Décès de deux ouvriers sur un chantier à Hyon: suspension du prononcé pour Interconstruct

La quatrième chambre correctionnelle de la Cour d’Appel de Mons a prononcé, mercredi, une suspension du prononcé de la condamnation pour une durée de trois ans en faveur de la société Interconstruct, responsable de la mort de deux ouvriers sur le chantier des Chaufours à Hyon. Pour la cour, les deux ouvriers ensevelis sous la terre n’ont commis aucune faute. 

Le 28 avril 2011, Julien Père (20 ans) et Cédric Maton (30 ans) sont morts ensevelis sous plusieurs tonnes de terre. Alors que des trombes d’eau tombaient sur le chantier, les ouvriers n’avaient pas été mis en congé pour intempéries. Ils se trouvaient dans une fouille de plus de quatre mètres alors qu’une grue de 35 tonnes circulait sur les tas de terre qui entouraient la fouille.
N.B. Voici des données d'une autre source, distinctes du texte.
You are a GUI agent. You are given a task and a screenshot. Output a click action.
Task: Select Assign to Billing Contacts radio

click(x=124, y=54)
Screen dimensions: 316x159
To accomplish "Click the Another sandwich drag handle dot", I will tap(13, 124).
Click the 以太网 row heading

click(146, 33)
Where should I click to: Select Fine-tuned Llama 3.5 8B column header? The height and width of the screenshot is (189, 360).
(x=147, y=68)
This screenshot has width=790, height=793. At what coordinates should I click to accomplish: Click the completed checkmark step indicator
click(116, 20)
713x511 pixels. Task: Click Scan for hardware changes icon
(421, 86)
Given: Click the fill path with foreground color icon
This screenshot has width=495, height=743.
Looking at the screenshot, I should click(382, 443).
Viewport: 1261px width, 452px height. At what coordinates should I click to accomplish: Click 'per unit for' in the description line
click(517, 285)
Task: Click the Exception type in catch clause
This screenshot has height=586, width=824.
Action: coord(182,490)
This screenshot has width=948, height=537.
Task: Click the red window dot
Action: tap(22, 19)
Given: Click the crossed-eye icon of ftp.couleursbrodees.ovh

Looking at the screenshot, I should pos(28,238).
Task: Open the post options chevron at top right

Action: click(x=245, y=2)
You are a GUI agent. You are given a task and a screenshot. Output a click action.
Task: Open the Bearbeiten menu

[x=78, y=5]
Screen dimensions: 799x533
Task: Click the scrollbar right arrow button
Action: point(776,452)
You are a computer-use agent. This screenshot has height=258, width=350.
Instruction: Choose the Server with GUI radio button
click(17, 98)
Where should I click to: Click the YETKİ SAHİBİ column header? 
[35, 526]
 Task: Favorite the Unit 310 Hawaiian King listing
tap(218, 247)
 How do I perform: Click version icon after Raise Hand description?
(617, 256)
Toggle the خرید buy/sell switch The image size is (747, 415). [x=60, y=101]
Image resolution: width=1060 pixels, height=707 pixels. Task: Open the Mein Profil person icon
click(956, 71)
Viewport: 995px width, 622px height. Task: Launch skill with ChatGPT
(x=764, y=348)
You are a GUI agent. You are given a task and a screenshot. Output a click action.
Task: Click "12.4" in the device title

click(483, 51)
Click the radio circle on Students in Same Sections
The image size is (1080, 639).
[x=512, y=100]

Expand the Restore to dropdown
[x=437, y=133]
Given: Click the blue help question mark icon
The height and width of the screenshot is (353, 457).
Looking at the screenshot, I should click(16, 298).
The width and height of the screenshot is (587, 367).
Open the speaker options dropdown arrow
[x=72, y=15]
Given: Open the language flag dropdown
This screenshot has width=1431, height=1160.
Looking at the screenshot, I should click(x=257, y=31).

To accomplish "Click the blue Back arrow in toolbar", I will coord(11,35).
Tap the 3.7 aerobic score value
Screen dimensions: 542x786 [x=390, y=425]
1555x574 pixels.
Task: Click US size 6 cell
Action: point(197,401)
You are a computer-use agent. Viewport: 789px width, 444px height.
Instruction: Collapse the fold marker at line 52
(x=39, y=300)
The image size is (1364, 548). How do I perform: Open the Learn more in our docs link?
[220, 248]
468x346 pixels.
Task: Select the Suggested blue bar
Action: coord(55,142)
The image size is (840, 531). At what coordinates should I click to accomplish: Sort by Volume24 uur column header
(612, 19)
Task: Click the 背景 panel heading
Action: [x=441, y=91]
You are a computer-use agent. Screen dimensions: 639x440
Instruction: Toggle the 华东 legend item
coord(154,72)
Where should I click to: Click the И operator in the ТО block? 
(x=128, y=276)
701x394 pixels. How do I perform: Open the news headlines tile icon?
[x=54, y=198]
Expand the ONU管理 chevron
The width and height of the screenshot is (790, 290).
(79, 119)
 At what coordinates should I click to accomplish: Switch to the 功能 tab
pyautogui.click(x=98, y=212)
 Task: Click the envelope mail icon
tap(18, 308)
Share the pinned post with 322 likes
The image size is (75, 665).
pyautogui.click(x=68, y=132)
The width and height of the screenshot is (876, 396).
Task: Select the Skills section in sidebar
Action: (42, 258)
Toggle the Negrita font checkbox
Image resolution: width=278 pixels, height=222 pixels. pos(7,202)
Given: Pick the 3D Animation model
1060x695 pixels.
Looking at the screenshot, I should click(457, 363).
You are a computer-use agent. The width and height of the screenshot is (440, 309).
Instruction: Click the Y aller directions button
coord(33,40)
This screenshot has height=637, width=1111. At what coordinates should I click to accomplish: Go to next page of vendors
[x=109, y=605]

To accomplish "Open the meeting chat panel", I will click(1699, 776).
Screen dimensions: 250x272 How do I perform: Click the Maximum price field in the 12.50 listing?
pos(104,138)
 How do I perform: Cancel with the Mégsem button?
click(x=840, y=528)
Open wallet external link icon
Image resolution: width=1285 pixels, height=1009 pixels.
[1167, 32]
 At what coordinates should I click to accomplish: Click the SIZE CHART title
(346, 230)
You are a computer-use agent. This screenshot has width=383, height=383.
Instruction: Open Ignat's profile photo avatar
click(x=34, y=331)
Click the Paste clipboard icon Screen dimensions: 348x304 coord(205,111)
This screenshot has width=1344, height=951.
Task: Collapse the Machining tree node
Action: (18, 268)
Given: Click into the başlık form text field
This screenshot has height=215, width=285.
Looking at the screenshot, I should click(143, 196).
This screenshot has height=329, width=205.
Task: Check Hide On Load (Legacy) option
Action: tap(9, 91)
Cette grue était conduite par un homme qui ne disposait pas d’un brevet pour conduire un tel engin. Les vibrations et la pluie ont entrainé un éboulement de la terre argileuse sur les deux ouvriers. L’un est mort par asphyxie, l’autre d’un traumatisme crânien. 

L’accident a permis à l’Auditorat du travail de mettre le doigt sur plusieurs lacunes. La société Interconstruct, mandatée par le maître d’ouvrage pour effectuer des travaux de terrassement, n’avait pas de plan de sécurité et n’avait pas évalué les risques d’accident quand elle a confié les travaux au groupe Gobert, lequel a sous-traité le chantier à sa filiale Mazzucato. 

Pour la Cour, la faute la plus grave incombe à la société Interconstruct "laquelle devait s’enquérir des risques et mettre en place un plan de sécurité". Elle est donc responsable d’un double homicide par défaut de prévoyance ou de précaution.